━━ Textabschnitt ━━

Der Oberste Gerichtshof des Vereinigten Königreichs hatte zuvor über einen früheren Vertrag geurteilt, dass dieser gegen internationale Menschenrechtsgesetze verstößt. Die Regierung blieb aber zuversichtlich, ein Abkommen abschließen zu können, das die Bedenken des Gerichts aufgreift. Ruanda darf nun nach dem neuen Gesetz keine Asylbewerber in ein Land abschieben, in dem ihr Leben oder ihre Freiheit bedroht sind. Außerdem soll es einen Kontrollausschuss für Beschwerden sowie eine neue Berufungsinstanz gegen Abschiebungen geben.

━━━
━━ Datenauszug ━━

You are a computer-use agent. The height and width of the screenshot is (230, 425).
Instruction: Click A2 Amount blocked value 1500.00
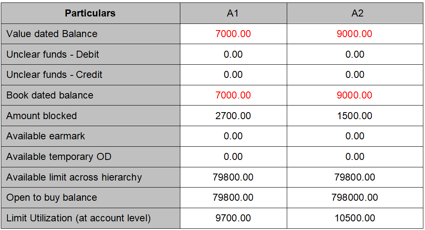pos(354,116)
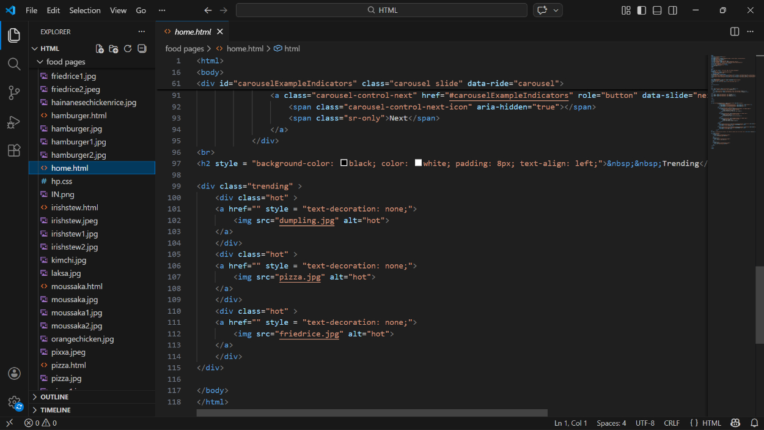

━━━

Deine Aufgabe: Kannst du den Text über das Ruanda-Abkommen nach seinem letzten Satz weiterführen? Das Material ist eigenständig und gehört nicht zum Text über das Ruanda-Abkommen.

Antwort:
UNHCR: Verletzung der Genfer Flüchtlingskonvention

Das Vorhaben der Regierung Sunak stößt dennoch weiterhin auf massive Kritik von Menschenrechtsorganisationen wie auch des Flüchtlingshilfswerks der Vereinten Nationen (UNHCR). Sie sehen darin eine Verletzung internationaler Vereinbarungen, darunter auch der Genfer Flüchtlingskonvention. Dass die Regierung sich per Gesetz über Gerichte stellen will, verstoße zudem gegen die Gewaltenteilung. Auch britische Menschenrechtsgesetze würden mit dem neuen Gesetz ignoriert und umgangen, hieß es weiter.